20. The Committee notes with concern the serious shortage of housing, and the precarious conditions of accommodation of a substantial part of the population, which affects enjoyment of the right to adequate housing, as provided for in the Covenant.
21. The Committee is concerned to note the high mortality rate among young girls in the 1-10 age group, which, as is acknowledged by the Government, is due to the fact that better care is provided for boys.
E. Suggestions and recommendations
22. The Committee, while being aware of the extremely difficult political and social context in which the Algerian Government is discharging its functions, considers it to be of the utmost importance that special attention be given to the problem of discrimination against women, in particular as it exists in legislation.

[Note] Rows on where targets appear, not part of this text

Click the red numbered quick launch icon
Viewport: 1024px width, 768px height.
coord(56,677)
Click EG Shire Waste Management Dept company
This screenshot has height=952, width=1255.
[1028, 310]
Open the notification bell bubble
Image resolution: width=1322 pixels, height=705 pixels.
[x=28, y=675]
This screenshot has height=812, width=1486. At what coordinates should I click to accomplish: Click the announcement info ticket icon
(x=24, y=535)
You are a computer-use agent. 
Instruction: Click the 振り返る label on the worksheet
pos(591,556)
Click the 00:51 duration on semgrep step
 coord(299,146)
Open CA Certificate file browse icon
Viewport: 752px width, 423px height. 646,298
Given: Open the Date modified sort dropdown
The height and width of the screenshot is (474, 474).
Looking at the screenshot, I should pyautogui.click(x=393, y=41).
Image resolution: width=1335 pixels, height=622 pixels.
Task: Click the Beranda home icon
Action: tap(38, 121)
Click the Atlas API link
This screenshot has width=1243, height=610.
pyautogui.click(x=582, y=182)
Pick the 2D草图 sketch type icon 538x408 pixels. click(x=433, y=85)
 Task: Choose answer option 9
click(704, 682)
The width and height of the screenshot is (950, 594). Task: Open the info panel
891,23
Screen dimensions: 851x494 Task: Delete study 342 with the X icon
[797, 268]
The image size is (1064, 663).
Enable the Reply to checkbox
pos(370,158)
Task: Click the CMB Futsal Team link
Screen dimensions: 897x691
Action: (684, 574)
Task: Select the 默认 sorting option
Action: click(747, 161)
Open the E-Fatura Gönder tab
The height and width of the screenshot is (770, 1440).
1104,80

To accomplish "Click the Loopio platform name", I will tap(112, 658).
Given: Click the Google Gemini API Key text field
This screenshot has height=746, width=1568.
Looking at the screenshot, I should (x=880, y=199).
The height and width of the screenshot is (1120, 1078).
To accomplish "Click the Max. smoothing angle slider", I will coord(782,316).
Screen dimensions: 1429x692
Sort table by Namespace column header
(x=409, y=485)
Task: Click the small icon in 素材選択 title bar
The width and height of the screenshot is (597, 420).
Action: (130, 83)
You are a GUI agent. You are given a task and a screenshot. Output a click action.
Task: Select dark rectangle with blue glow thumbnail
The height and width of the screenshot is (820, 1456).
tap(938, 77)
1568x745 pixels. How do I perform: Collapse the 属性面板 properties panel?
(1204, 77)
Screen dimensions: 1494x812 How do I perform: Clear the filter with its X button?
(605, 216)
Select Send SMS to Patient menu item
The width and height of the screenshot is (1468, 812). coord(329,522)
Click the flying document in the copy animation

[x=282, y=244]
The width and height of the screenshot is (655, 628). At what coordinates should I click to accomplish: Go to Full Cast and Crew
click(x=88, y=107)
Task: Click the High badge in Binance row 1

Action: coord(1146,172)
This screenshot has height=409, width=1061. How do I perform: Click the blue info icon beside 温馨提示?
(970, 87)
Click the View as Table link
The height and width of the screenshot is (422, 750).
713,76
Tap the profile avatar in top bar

23. The Committee recommends that the radical economic reforms undertaken by the Government be continuously assessed in terms of the realization of the economic, social and cultural rights of all Algerians and that special priority be given to the smooth application of social policies designed to counteract the adverse effects of structural adjustments.
24. The Committee recommends that extensive consciousness-raising campaigns be launched to prevent family violence. Adequate information should also be provided to the victims of such violence, with regard to their right to obtain compensation.
25. The Committee encourages the Algerian Government to pursue an energetic housing policy, so as to make progress towards the full realization of the right to adequate housing.
26. The Committee also requests the Government to take all necessary measures to ensure that girls are fully able to exercise their right to education and to mental and physical health. Such measures should be accompanied by the setting up of a data collection system enabling their impact to be assessed.
27. The Committee recommends that measures should be taken to include human rights instruction in school curricula, especially in primary schools, in conformity with the goals and objectives of the United Nations Decade for Human Rights Education, and that those responsible for enforcing the law should be given instruction in human rights.
28. The Committee recommends that the State party's second periodic report contain more information regarding the effective implementation of the rights guaranteed in the Covenant. The Committee reminds the Government in this connection of the possibility to make use of the advisory services of the United Nations Centre for Human Rights, which offers training in the drafting of the reports required under international instruments.